◆ **Selection**:
_ _ _

Dawkins fails the truth test again

Richard Dawkins was trending on Twitter yesterday, on the strength of an interview with Paxman on Newsnight last night (link here, jump in at about 36 minutes). As we might expect, Dawko was on the box to promote his latest book, which apparently is aimed at children and shows them how to free their minds from superstition and religion, and become rational-minded thinkers like Dawkins.

The present Dawkins is a more congenial figure than the blood-spitting one of the past.  Formerly atheism's Grand Inquisitor, sworn to seek and destroy all those who opposed the true word of Dawk, he has re-cast himself as an evangelist, eyes burning with certainty, seeking to persuade the unbelieving masses by the power of his words.  He is the true antithesis of the religious believers he so despises. Watching him last night prompted a couple of observations. One is that the church needs more people who can communicate on TV with the same degree of clarity and certainty that Dawkins does. It is a rare gift, but one which would be very helpful if possessed by the next Archbishop of Canterbury (for example).

_ _ _

◆ **Jobs**:
1. In the piece on Dawkins, who is his latest book meant for?
2. Repeat the piece on Dawkins from "Dawkins fails the" up to and including "thinkers like Dawkins.".
You won't need the entries for any of this.

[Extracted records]
_ _ _

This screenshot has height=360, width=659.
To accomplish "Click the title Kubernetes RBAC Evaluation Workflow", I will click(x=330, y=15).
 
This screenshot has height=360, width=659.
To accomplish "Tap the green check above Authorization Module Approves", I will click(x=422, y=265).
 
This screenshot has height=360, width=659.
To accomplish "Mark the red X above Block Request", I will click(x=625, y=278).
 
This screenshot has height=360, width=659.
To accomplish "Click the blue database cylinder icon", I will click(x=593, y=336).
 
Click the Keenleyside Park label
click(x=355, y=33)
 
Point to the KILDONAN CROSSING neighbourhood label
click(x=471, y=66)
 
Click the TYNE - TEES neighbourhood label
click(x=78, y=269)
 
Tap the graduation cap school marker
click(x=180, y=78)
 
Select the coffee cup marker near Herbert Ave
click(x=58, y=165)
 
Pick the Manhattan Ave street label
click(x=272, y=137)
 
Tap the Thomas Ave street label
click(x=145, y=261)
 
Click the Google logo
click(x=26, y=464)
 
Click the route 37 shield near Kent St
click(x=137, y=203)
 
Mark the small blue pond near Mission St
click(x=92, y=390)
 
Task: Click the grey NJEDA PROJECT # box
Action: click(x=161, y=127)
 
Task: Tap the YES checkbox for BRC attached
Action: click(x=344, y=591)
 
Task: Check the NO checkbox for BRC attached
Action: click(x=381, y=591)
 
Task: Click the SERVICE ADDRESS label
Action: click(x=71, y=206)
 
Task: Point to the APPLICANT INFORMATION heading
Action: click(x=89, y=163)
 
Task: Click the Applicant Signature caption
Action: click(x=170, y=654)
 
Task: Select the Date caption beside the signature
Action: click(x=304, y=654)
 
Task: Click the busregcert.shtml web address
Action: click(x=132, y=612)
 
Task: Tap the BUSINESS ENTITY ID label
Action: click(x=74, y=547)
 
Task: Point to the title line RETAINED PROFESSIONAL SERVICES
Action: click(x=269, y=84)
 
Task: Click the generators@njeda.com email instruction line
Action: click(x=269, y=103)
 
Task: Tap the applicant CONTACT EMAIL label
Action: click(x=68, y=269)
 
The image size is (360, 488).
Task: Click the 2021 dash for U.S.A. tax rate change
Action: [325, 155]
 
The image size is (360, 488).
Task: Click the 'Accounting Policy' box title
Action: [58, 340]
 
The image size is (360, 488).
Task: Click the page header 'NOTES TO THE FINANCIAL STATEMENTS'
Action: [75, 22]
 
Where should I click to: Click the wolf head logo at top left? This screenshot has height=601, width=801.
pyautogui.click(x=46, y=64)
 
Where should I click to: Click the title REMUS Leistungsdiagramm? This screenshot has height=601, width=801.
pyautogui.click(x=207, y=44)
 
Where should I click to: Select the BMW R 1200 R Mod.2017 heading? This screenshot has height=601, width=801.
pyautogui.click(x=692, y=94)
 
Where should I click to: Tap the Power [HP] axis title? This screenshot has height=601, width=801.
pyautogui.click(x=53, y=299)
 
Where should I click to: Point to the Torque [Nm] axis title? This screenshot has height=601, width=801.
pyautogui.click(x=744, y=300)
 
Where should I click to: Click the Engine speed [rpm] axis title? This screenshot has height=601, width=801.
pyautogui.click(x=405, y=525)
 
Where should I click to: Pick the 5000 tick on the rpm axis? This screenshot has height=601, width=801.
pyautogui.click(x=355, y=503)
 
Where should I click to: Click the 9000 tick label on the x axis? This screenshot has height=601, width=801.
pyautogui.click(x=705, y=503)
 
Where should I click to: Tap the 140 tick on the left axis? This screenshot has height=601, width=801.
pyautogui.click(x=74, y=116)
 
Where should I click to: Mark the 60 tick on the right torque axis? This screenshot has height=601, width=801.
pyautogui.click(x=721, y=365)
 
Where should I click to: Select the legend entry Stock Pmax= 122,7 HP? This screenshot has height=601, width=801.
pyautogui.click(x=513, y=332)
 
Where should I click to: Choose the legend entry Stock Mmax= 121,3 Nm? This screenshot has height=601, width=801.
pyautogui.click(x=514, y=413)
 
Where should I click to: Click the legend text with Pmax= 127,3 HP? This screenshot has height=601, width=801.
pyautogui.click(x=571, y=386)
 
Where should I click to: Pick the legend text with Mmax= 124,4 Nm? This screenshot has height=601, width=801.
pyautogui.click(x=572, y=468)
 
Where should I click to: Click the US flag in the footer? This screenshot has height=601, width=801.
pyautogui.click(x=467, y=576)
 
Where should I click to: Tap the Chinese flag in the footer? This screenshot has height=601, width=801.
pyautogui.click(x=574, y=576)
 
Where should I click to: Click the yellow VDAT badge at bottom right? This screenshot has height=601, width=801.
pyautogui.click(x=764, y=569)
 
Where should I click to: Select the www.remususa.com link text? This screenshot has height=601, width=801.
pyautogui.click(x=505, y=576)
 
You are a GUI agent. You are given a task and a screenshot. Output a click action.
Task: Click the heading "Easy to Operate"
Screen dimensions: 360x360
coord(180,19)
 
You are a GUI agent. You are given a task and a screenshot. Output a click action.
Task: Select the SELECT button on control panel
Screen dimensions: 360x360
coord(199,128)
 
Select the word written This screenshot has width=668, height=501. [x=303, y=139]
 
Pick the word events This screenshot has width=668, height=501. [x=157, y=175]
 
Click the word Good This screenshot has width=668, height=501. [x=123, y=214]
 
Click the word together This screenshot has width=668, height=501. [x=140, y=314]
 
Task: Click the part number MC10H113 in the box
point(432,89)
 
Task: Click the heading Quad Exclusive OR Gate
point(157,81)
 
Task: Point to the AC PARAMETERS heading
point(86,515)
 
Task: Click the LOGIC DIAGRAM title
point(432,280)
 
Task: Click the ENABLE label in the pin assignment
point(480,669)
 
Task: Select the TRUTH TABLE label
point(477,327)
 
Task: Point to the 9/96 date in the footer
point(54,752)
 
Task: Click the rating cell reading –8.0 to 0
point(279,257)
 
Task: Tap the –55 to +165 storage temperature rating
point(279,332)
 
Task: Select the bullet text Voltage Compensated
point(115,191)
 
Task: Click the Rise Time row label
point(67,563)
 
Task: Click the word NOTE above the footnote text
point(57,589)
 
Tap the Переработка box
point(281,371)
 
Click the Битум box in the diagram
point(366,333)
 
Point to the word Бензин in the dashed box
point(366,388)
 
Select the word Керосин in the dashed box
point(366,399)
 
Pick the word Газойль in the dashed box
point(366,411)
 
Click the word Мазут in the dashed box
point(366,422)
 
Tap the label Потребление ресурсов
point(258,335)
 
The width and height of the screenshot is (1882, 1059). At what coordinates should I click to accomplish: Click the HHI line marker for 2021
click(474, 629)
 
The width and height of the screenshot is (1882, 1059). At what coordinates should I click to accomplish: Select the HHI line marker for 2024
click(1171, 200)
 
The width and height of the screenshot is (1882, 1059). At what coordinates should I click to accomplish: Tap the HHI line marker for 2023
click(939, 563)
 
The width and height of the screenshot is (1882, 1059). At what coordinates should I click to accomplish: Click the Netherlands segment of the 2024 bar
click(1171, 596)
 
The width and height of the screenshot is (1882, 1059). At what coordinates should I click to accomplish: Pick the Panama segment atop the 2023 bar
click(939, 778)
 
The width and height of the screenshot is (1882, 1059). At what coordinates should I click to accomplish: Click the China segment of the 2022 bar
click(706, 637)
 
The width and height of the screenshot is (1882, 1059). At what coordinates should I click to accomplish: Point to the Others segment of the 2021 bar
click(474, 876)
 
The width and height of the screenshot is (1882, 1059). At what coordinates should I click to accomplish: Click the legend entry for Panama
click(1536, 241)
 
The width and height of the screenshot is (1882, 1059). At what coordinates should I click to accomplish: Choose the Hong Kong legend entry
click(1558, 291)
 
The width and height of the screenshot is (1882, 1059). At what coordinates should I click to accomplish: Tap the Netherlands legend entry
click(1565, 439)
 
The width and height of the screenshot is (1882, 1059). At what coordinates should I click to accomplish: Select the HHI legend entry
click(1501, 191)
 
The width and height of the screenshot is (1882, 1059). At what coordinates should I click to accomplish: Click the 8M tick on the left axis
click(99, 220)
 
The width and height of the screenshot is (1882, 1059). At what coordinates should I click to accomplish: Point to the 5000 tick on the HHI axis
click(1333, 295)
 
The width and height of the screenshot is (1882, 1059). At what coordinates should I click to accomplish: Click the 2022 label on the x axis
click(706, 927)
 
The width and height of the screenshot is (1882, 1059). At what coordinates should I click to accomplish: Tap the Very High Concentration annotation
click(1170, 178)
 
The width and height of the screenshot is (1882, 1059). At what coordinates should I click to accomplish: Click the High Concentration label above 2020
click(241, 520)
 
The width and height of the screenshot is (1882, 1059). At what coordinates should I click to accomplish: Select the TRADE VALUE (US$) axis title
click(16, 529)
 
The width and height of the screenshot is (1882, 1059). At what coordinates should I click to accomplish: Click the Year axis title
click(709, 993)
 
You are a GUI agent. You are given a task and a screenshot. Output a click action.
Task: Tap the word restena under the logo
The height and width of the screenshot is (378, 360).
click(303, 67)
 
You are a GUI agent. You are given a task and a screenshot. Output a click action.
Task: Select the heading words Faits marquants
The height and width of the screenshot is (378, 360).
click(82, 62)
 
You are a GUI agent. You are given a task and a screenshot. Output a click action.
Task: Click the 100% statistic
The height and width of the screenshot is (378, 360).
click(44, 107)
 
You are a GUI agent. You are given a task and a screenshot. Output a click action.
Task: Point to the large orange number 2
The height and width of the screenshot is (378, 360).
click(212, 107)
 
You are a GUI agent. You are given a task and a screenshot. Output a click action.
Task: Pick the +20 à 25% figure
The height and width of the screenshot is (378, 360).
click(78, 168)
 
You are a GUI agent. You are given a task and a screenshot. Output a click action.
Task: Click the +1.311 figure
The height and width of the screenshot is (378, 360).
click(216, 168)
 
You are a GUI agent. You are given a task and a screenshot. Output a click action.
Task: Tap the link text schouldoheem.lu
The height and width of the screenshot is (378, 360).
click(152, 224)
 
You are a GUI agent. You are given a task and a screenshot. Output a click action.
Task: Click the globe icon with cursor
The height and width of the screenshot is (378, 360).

_ _ _

◆ **Answers to the tasks**:
1. Children.

2.
Dawkins fails the truth test again

Richard Dawkins was trending on Twitter yesterday, on the strength of an interview with Paxman on Newsnight last night (link here, jump in at about 36 minutes). As we might expect, Dawko was on the box to promote his latest book, which apparently is aimed at children and shows them how to free their minds from superstition and religion, and become rational-minded thinkers like Dawkins.